TASK STATEMENT: Return, word for word, the lines of the listing below from the one with "807x1194 pixels. Task: Choose" through the one with "The width and height of the screenshot is (583, 1232).", and no other lines.

DATA:
· · · ·

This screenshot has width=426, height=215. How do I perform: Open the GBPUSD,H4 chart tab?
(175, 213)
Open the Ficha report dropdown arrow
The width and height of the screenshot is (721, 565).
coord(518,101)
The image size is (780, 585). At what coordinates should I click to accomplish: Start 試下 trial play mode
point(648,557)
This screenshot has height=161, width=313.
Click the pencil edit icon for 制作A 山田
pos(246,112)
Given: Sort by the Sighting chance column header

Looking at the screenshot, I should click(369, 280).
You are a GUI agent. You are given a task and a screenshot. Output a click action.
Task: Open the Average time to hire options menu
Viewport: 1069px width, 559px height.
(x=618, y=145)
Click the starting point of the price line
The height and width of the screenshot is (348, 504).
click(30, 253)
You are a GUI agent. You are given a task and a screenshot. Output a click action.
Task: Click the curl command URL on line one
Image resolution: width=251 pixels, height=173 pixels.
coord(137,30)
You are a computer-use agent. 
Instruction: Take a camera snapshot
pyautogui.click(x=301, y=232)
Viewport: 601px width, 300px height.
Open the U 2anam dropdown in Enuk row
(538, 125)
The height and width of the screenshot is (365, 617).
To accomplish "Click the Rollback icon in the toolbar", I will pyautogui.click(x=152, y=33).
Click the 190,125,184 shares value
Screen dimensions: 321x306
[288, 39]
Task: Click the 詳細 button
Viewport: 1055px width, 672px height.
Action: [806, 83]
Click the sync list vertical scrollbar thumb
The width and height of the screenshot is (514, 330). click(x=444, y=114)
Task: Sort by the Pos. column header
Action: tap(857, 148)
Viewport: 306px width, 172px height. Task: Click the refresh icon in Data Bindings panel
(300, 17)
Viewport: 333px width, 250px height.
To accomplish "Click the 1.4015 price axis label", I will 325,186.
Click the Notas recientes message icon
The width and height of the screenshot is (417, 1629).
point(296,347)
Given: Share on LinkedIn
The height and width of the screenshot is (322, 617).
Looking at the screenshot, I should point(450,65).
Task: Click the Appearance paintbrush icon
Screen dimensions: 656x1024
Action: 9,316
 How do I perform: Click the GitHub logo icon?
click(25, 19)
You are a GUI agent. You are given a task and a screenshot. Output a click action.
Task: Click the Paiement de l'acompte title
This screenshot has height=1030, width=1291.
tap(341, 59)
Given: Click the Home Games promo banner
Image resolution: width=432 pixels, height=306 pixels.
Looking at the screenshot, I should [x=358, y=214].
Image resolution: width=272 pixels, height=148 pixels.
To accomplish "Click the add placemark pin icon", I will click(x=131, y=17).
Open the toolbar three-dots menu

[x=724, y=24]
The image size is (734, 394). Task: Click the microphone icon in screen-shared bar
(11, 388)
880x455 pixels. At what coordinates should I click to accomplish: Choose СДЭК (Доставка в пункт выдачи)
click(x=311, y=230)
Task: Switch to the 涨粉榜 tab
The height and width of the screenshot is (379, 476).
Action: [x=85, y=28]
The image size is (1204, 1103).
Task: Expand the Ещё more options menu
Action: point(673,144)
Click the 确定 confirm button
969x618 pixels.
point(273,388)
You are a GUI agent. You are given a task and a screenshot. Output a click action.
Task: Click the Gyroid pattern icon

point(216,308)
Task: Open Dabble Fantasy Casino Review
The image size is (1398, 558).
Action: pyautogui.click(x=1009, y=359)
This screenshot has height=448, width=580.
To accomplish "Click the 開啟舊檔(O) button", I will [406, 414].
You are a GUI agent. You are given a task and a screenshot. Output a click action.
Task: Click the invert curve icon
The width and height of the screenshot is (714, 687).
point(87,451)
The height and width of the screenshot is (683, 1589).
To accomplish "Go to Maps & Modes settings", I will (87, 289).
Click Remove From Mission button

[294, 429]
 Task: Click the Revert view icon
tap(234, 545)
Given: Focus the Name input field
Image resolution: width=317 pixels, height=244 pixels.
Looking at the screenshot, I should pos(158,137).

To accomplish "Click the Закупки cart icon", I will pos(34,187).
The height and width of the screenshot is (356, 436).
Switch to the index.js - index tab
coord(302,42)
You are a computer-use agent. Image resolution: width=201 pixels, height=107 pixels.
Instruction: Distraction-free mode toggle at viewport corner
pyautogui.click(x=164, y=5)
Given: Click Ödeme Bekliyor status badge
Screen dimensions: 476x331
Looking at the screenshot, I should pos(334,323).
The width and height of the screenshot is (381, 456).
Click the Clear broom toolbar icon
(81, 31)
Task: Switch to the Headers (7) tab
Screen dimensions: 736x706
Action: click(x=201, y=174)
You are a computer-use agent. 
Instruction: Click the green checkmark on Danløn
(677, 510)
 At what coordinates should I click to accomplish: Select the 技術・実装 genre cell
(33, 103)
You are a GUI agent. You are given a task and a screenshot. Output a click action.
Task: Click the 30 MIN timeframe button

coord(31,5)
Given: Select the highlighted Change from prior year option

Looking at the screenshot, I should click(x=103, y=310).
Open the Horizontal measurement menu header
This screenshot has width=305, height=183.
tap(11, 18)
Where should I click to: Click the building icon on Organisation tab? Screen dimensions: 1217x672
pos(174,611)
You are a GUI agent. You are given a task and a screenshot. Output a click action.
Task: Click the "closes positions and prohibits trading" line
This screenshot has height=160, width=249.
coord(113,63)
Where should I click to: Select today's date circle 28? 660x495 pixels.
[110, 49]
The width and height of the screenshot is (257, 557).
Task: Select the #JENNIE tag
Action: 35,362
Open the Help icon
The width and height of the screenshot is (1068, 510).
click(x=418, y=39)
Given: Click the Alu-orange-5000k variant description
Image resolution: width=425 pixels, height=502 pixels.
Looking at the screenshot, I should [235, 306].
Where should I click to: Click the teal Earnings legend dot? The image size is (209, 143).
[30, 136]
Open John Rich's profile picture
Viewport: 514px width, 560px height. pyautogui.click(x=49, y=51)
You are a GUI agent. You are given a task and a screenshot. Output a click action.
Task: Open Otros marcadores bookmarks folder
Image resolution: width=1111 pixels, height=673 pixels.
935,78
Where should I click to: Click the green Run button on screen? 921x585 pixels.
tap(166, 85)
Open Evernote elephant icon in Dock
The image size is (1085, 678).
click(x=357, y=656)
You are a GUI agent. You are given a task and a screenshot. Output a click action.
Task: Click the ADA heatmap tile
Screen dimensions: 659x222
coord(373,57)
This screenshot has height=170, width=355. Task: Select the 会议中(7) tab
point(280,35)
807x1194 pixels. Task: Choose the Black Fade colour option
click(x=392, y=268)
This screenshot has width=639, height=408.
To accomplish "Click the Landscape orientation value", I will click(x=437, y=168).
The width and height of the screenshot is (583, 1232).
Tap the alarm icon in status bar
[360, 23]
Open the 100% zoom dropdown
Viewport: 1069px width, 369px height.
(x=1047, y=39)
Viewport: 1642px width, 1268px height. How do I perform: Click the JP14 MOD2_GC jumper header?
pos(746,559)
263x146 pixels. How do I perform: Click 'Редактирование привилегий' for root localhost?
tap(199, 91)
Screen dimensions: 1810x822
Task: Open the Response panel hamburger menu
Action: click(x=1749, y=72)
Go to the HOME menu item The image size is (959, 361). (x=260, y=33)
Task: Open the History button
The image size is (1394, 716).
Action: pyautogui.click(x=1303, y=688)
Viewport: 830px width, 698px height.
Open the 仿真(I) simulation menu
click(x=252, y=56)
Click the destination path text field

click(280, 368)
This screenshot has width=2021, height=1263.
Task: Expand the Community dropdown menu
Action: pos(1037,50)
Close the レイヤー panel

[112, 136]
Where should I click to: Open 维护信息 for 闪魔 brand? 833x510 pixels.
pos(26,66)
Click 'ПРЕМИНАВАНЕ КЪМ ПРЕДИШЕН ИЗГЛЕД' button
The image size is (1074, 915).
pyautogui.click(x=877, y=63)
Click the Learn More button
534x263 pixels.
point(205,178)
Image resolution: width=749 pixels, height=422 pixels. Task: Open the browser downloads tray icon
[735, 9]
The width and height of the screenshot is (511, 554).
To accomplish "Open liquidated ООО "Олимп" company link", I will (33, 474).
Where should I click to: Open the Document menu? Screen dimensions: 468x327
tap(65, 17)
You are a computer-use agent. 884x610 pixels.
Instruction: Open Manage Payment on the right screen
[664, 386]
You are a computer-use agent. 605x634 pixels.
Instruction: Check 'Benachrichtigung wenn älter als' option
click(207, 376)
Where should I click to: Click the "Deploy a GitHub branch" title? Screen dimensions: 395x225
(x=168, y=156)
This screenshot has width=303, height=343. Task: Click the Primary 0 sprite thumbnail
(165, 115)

· · · ·

SOLUTION:
807x1194 pixels. Task: Choose the Black Fade colour option
click(x=392, y=268)
This screenshot has width=639, height=408.
To accomplish "Click the Landscape orientation value", I will click(x=437, y=168).
The width and height of the screenshot is (583, 1232).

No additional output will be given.